How then is art to counter the pressure from different sides? By insisting on the democratic potential that is to be found in art and in the space of art, says Sheikh. By insisting that art and progressive art institutions are places where democracy is found, one can in turn insist on art as a public sphere where we are permitted to think of the concept of democracy in alternative ways, thinks Sheikh, and refers to the political theorist Chantal Mouffe. We must acknowledge that it is crucial that we let contradictions come to expression if a society is to be called democratic. In the spheres of art, in its democratic potential, a network of connections thus opens up which can give us new insights about art and the world, social action and politics.

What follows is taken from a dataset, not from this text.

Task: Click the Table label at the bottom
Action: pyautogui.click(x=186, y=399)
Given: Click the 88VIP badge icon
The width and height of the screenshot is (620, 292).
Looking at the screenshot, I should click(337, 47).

When art moves out of traditional arenas such as galleries and museums, from institutional frameworks to unexpected places and spaces, it can make greater openness possible in our approach to the works. Perhaps a more direct connection is arising between art, ourselves and the world? When the artworks in Imagining Commons are places in public spaces in Bergen, they are given the opportunity to meet us where we are, at that moment. When we enter the mental spaces of the artists and the universes of the works, a resonance arises within us and in our own mental spaces – a quiet resonance: all that exists can always be something else. It is constantly being transformed in this opening within the range of the field of vision.

Judith Dybendal

Judith Dybendal is a writer based in Bergen. She graduated from the creative writing school Skrivekunstakademiet in Hordaland in 2012. She writes theatre reviews for the web maga­zines Scenekunst.no and Periskop.no and is currently doing a master’s degree in Literature at the University of Bergen, where she is writing her master’s thesis on Virginia Woolf’s novel Between the Acts.